__HOW TO COMPLETE THIS TASK__
In which lines of the data does the string "icon" appear? Copy every one.

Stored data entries

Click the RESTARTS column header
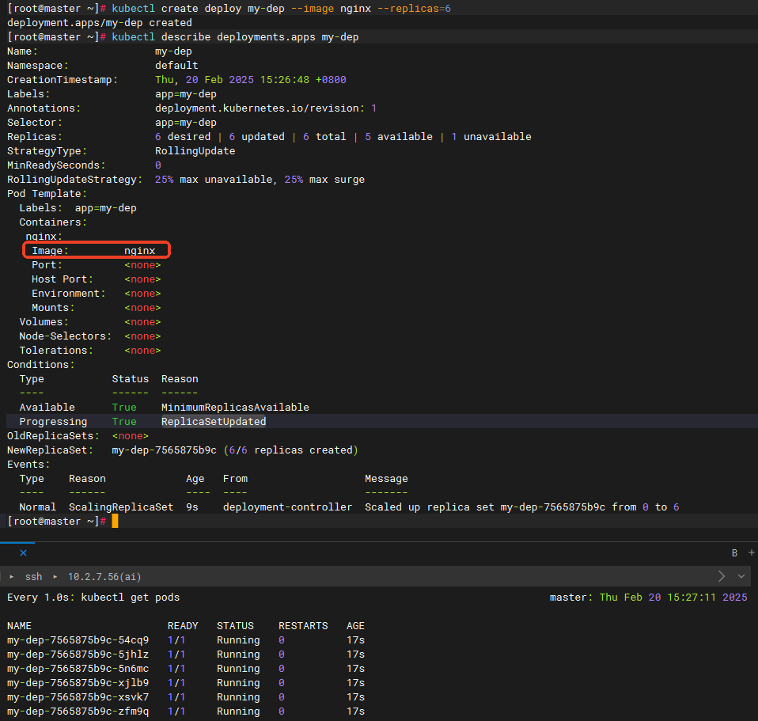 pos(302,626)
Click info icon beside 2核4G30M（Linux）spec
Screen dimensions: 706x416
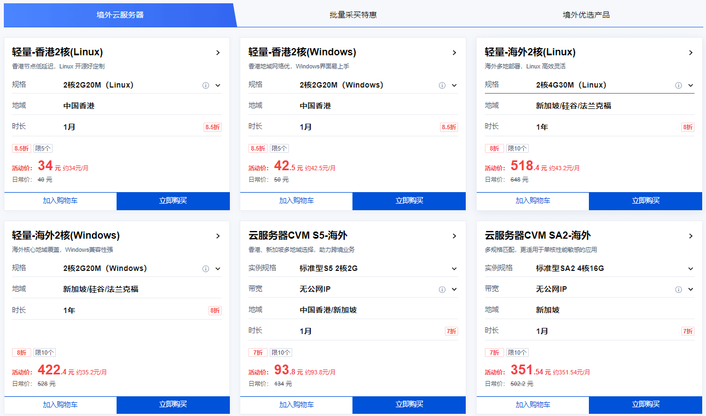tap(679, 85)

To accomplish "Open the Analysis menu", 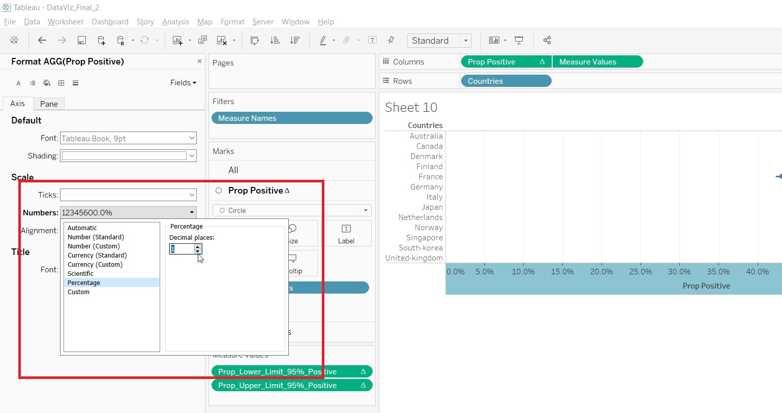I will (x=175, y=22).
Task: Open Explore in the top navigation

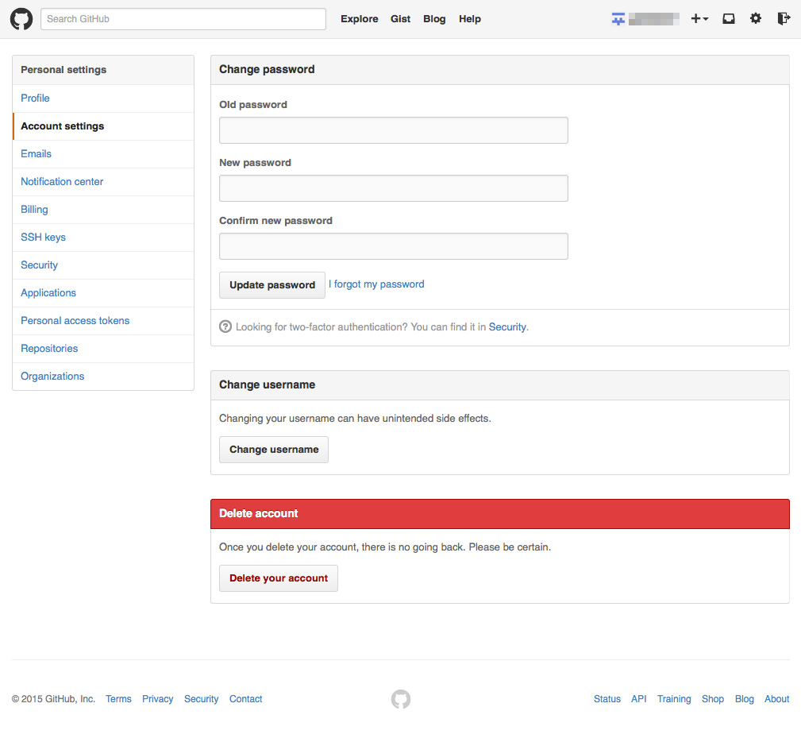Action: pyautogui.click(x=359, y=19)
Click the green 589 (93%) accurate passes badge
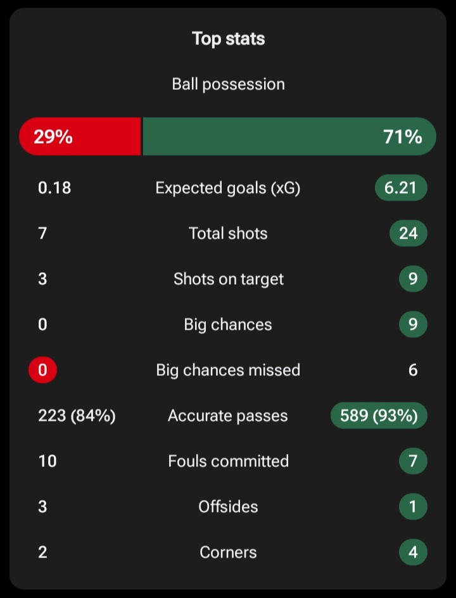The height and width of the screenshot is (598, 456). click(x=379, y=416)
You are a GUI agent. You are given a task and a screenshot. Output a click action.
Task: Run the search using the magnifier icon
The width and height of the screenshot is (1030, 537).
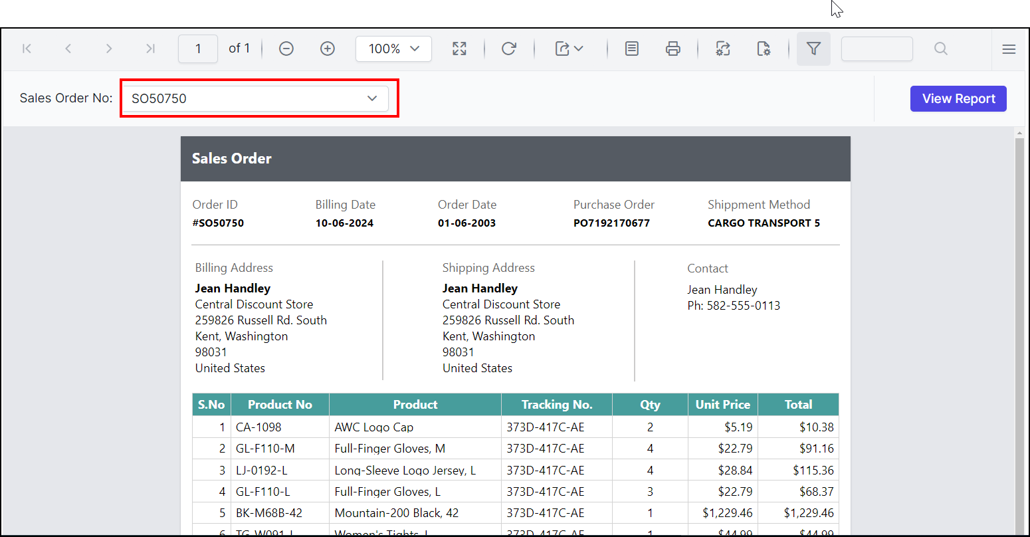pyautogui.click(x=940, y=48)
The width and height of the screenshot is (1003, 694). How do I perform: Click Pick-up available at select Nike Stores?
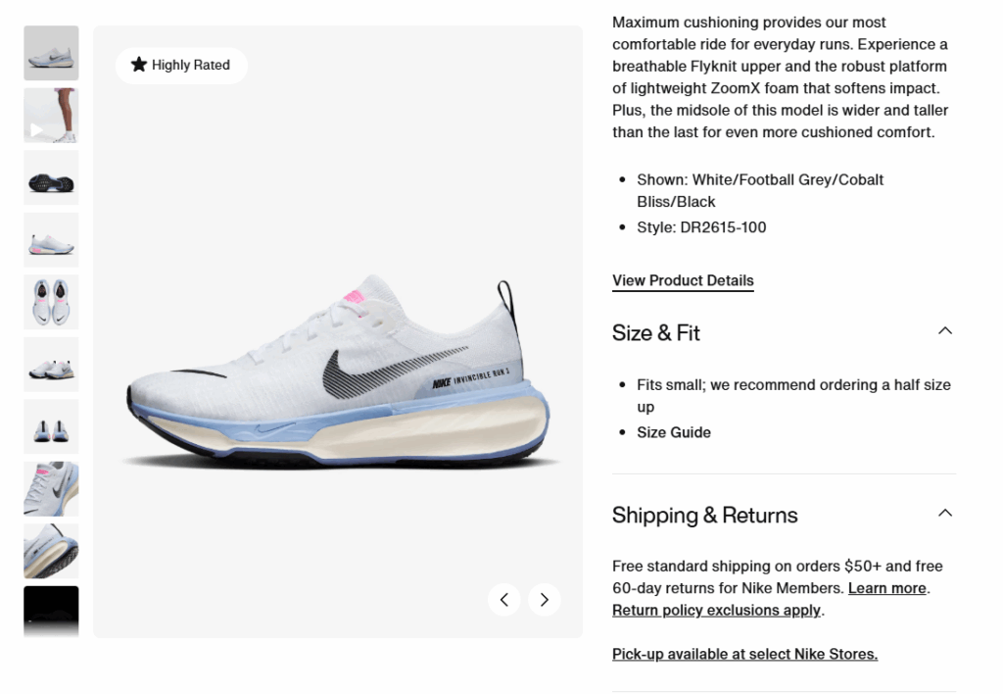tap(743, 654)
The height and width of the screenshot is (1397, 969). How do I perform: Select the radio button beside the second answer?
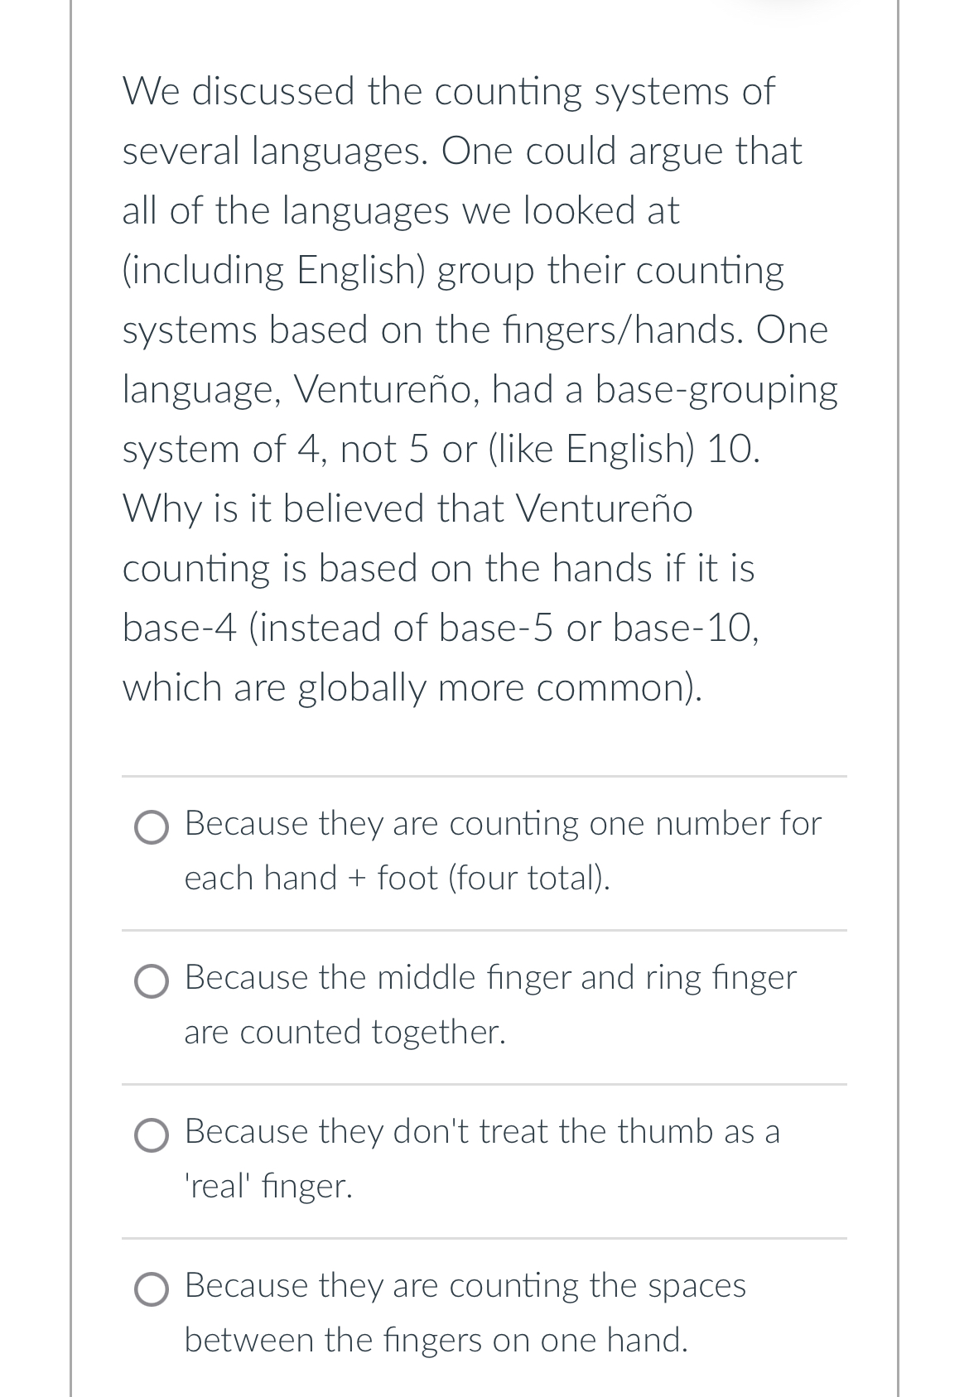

__EXERCISE RESULT__
Click info icon beside 2核4G30M（Linux）spec
Task: Run the search using the magnifier icon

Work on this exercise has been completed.